Tip: Grab a meal at the statehouse restaurant located in the
basement. Warm red brick walls, arches and the cool cellar
atmosphere give the ambience of an Italian grotto. Note the
walls and arches made from old bricks retrieved during the
massive 1970s restoration when the building was, as the
tour guide says, “carved out like a melon,” then recreated to
its original beauty, based on old photos and furnishings
found in storage. Notice the old pictures on the restaurant
walls, particularly the photo of the “Insectuary,” a building
dedicated to “breeding beneficial insects” affectionately
called the “Bug House.”
Check it out . . . Take a walk through the 40-acre Capitol
Park and enjoy the sweet scent of rose gardens and over
400 exotic plants and trees from all over the world. Two
intriguing 20th century war memorials are also on the
grounds. The Vietnam War Memorial has many sculptures
of men in battle, and a rare sculpture of POW’s. The plaque
reads: “To the memory of those who died or remain
missing.”
o Old Sacramento
Old Sacramento is an old Western town encompassing ten
blocks with two main streets flanked by wood plank
sidewalks. Plenty of side streets loaded with two- and
three-story picturesque buildings from the Gold Rush days
make a fascinating walking tour. Listen to echo of shoe
heels clapping along the wooden sidewalks, as
pedestrians stroll past shops and restaurants that once
housed rowdy barrooms and gambling halls during the
heyday of the 1849 Gold Rush. Today the smell of grilled
steaks and homemade candy fills the air, competing with
the sounds of nearby trains and laughing children carrying
gigantic pinwheel lollipops of rainbow hues.

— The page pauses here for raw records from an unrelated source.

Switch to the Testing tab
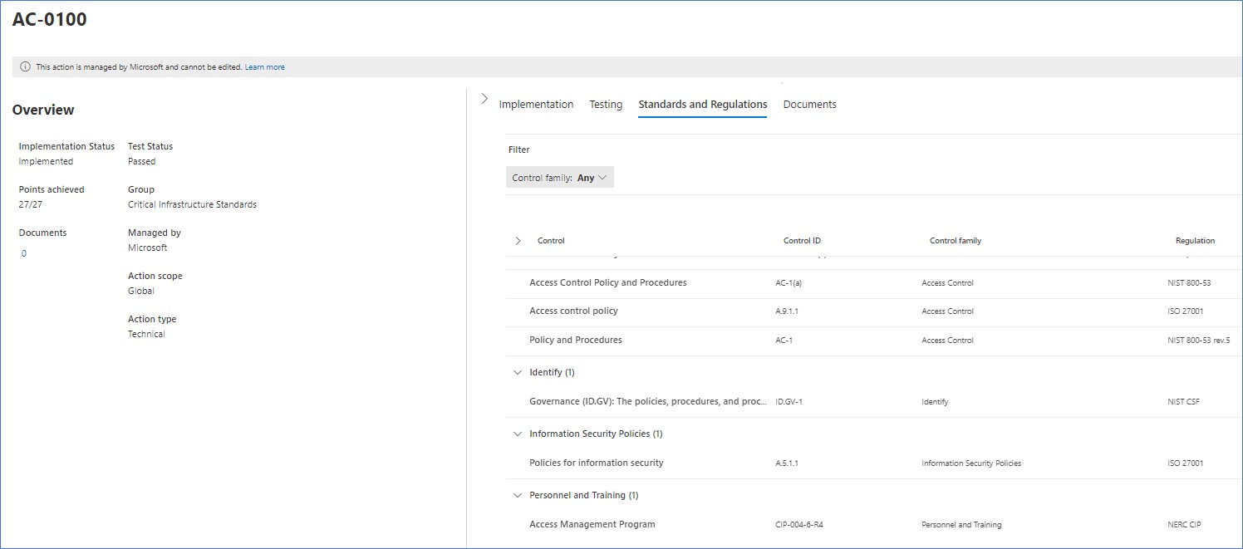This screenshot has height=549, width=1243. tap(606, 104)
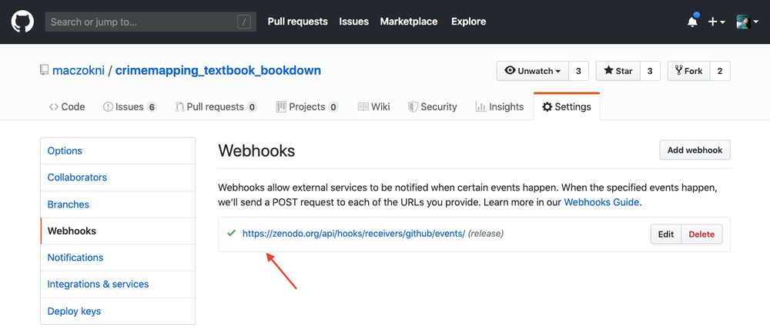Open the Insights tab
The width and height of the screenshot is (770, 331).
coord(500,106)
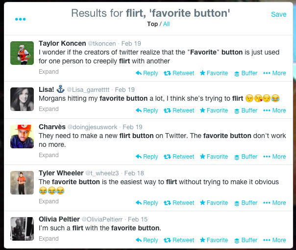Retweet Olivia Peltier's tweet
Image resolution: width=296 pixels, height=250 pixels.
[179, 240]
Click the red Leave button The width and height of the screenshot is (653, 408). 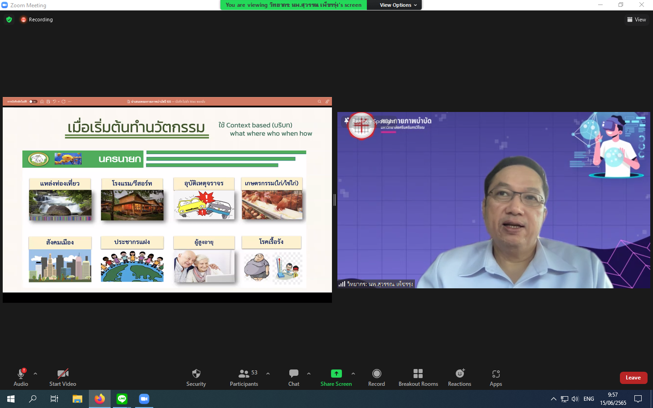633,378
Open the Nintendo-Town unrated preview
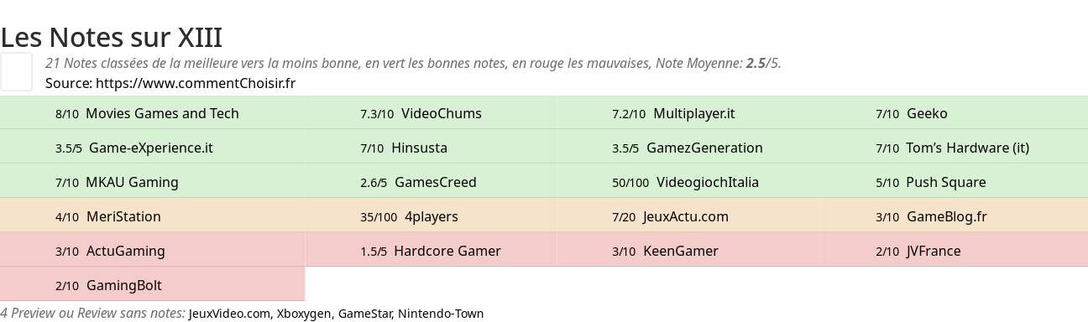1088x322 pixels. tap(441, 314)
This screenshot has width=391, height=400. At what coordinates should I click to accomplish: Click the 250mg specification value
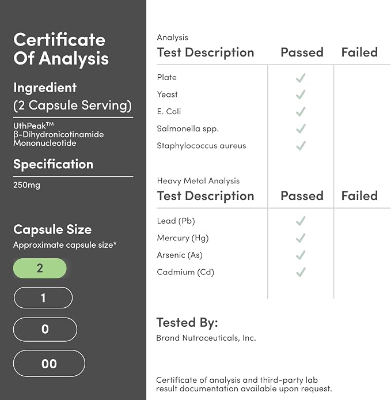(26, 185)
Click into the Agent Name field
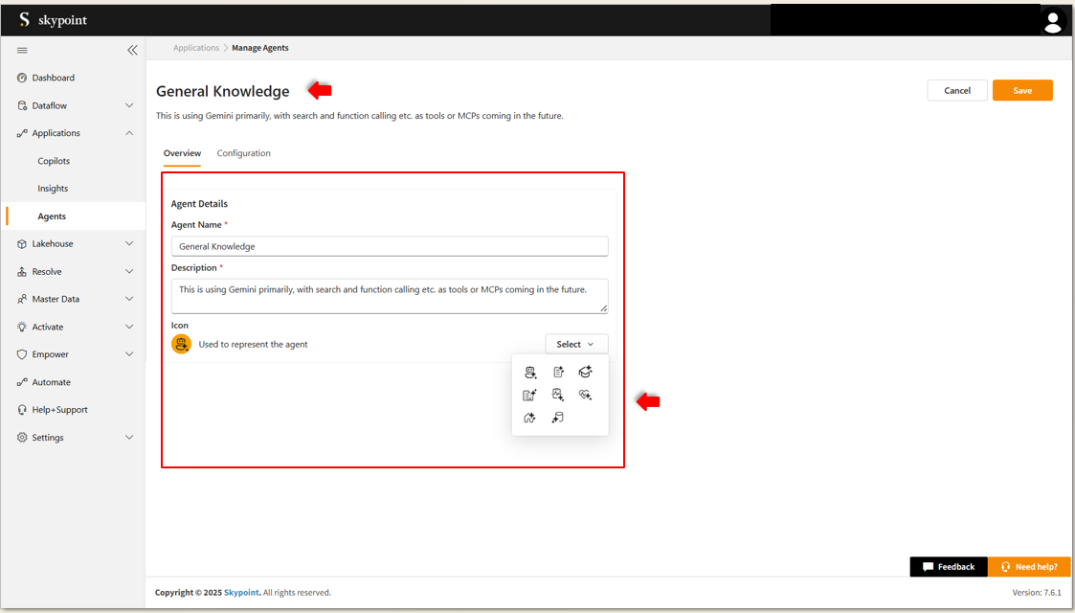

The restored
1876 Central Pacific Railroad Station is in the center of town
and the California State Railroad Museum nearby houses
more than 20 restored locomotives and passenger cars.
o Downtown Plaza
A pedestrian tunnel from Old Sacramento leads visitors to
Downtown Plaza, a modern mall complex with an open-air
market, a megaplex cinema, specialty stores, clothing
stores, ethnic restaurants and minstrels from all walks of
life: peripatetic musicians, jugglers, mimes and other street
performers entertain shoppers and diners. A recently
restored Art Deco vaudeville theater several blocks east
shows independent and foreign films.
o Sutter’s Fort State Park
In 1839 while California was still under the Mexican flag,
Captain John Sutter, a Swiss immigrant received a
50,000-acre land grant at the confluence of the Sacramento
and American Rivers. Nine years later, while building a
sawmill, Sutter’s partner, John Marshall, saw gold shining
through the river. Walking back to his workmen, he
remarked, in possibly the understatement of the century,
“Boys, I believe I found a gold mine.” But when Sutter heard
the report, he feared ruination for his mill businesses. His
fears were not unfounded. The scent of easy money
attracted thousands of desperate people who flooded the
new American territory, launching one of the greatest gold
rushes in history, and establishing a new city, Sacramento,
to serve the influx of prospectors. As Sutter suspected, mill
workers deserted their jobs in search of gold, while invading
goldseekers tore Sutter’s fences to build ramshackle
housing on his land. Both Sutter and Marshall died
penniless. Sutter later wrote, “By the sudden discovery of
gold, all my great plans were destroyed . . . I should have
been the richest citizen on the Pacific . . . Instead of being
rich, I am ruined.”
The state park is the site of the first white settlerment in this
region. An 1839 adobe structure, faithfully reconstructed,
now houses mementoes from the pioneer period and the
Gold Rush era. (The original gold nugget Marshall found
is now at the Smithsonian Museum in Washington, D.C.)